#### Literature helper
*Created on January 27, 2023*
___

This notebook serves for the transformation of the semi-transformed query output data, and merge them with the externally obtained study citations

The output will be a new excel file, where the literature will be paired with their citations

In [1]:
import re

import pandas as pd
import numpy as np

In [2]:
# Static
FOLDER_PATH = r'C:\Users\hso20\OneDrive\Plocha\IES\Diploma-Thesis\Tools and meta-analysis theory\Scholar-bot\data'


In [3]:
main_data = pd.read_excel(f'{FOLDER_PATH}\Query_data_clean.xlsx', sheet_name='main')
citation_data = pd.read_excel(f'{FOLDER_PATH}\Query_data_clean.xlsx', sheet_name='raw_citations')


In [130]:
# Useful functions

def quoteAllCitations(df):
    '''Input the citation data frame (with citations and study titles),
    and return a new data frame with all study titles quoted, if they are not already.

    Preferably run this right after reading the source citation data set.
    '''
    pass

def extractStudyTitle(citation):
    '''Input a citation and extract the study title. If no title is found,
    return None.
    '''
    rgx = r'"(.*)"' # Extract between double quotes # Alternative - r'"([^"]*)"'
    match = re.search(rgx, citation)
    if match is None:
        return None
    searched_title = match.group(1) # Title of searched study
    return searched_title


def handleMissingTitles(df):
    '''Input the citation data with missing study titles and try to replace these titles with
    titles obtained from the citations. Leave None in place of those studies, where neither can
    be found.
    '''
    if not 'study_title' in df.columns:
        raise ValueError('Incorrect data set.')
    na_bool = df['study_title'].isna()
    new_titles = []
    # If study title is present, leave the title, otherwise extract from citation
    for isna, row_zip in zip(na_bool, df.iterrows()):
        row = row_zip[1]
        if not isna:
            new_title = row['study_title']
        else:
            new_title = extractStudyTitle(row['citation'])
        new_titles.append(new_title)

    # Replace the column with new values
    df['study_title'] = new_titles 
    return df

In [135]:
# Subset the citation data
citation_data = citation_data[['study_title', 'citation']]

# Replace all missing titles with title from their citation, if the citation is available
citation_data = handleMissingTitles(citation_data)
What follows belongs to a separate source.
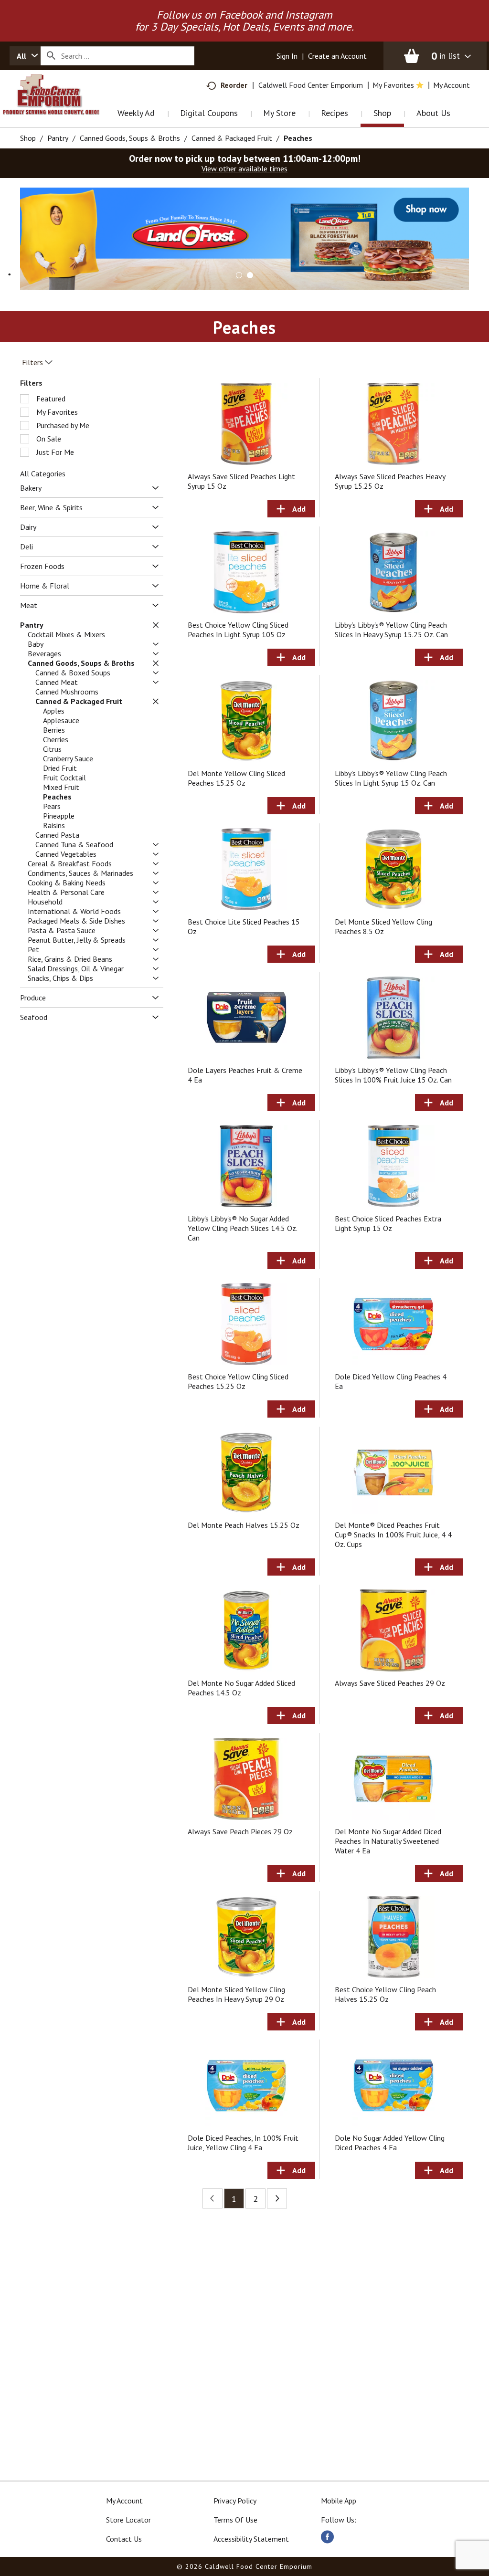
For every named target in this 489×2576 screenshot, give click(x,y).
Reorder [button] (234, 85)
# Drop all rows without a study title - unidentifiable
if any(citation_data['study_title'].isna()):
    missing_rows = sum(citation_data['study_title'].isna())
    print(f'Dropping {missing_rows} rows from the dataset...')
    citation_data = citation_data.dropna(subset='study_title')
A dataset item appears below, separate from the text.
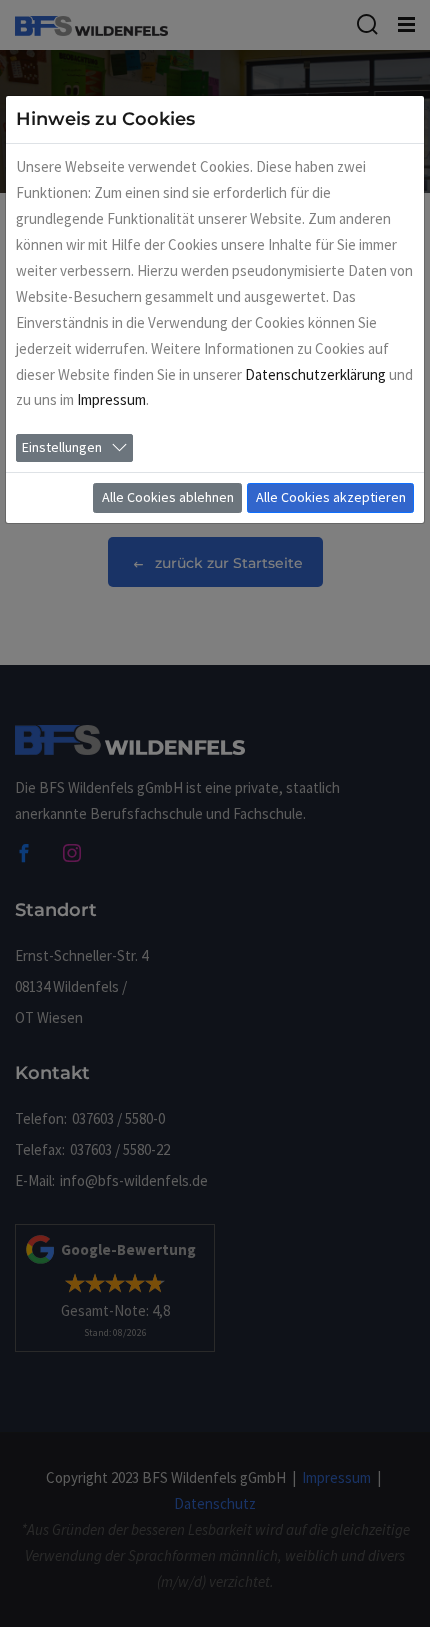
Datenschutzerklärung (315, 374)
# Drop rows with duplicate column value
if any(citation_data['study_title'].duplicated()):
    citation_data = citation_data.drop_duplicates(subset='study_title', keep='first')

# Merge the data frames together
merged_data = pd.merge(main_data, citation_data, how='left', on='study_title')

# Output to excel
merged_data.to_excel("data/merged_data.xlsx", index=False, sheet_name='merged')